Making involves students engaging in problem-solving as they create personally meaningful products and learn valuable content. Through Making, youth gain access to sophisticated tools for building and for thinking, including computational thinking. To facilitate this innovative work, UTeach is integrating activities that support Making throughout the program.
In Step 1, students are formally introduced to Maker as an educational movement. For their final Step 1 project, students Make an artifact that reflects their growth as a teacher. Students present the artifacts they create on the last class day. Though digital technologies are not given preference, this project is an opportunity to have students explore new technologies and to encourage invention and “Making” in the classroom. Through this project:
- Students explore new technologies and create a product of personal significance.
- Students present this product to the class, describe their experience using this technology, and discuss possible classroom applications.
- Students experience several fundamental aspects of Making such as creativity, agency, and public presentation of work.
Students explore how making can be integrated into traditional science and mathematics courses at the middle grades. This is accomplished through participation in demonstration lessons by Master Teachers and through negotiation of lesson ideas with local mentor teachers. The use of technology as an inquiry tool is required in at least one lesson in Step 2, and using elements of making to meet this demand are encouraged.
Functions and Modeling
For their final project, students in this course are given the option to construct a 3-D printer, mix chemicals to make a photopolymer, design an object to be printed with functions via Mathematica, and finally 3-D print this object. Read more about this project in The Mathematics Teacher article below.
FitzPatrick, D. L. & Dominguez, V. S. (2017). Fostering Persistence: 3D Printing and the Unforeseen Impact on Equity, The Mathematics Teacher, 111(3), pp. 182-188.
Students in Classroom Interactions are given the design challenge of creating their own pinhole camera. Using resources such as tissue boxes, toilet paper roll, duct tape, and tracing paper, student are given a limited time to construct their cameras to be reviewed by another class. Students then engage in the iterative process to improve upon their designs.
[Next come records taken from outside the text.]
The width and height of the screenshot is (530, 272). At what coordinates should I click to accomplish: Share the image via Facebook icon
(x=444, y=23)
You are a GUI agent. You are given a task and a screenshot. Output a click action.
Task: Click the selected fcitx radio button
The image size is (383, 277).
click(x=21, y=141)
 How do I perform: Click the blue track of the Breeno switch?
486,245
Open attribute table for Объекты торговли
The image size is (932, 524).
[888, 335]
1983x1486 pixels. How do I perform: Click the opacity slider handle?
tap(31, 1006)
Students in Apprentice Teaching are given the opportunity to apply for a PBI/Maker Innovative Teaching Award for Apprentice Teachers. UTeach has developed this award as a way to incentivize the use of progressive teaching methods and acknowledge the outstanding work of our newest teachers. All apprentice teachers using PBI/Maker lessons in the classroom are encouraged to apply. Awardees are given a financial stipend are honored at the UTeach Apprentice Teaching Recognition dinner.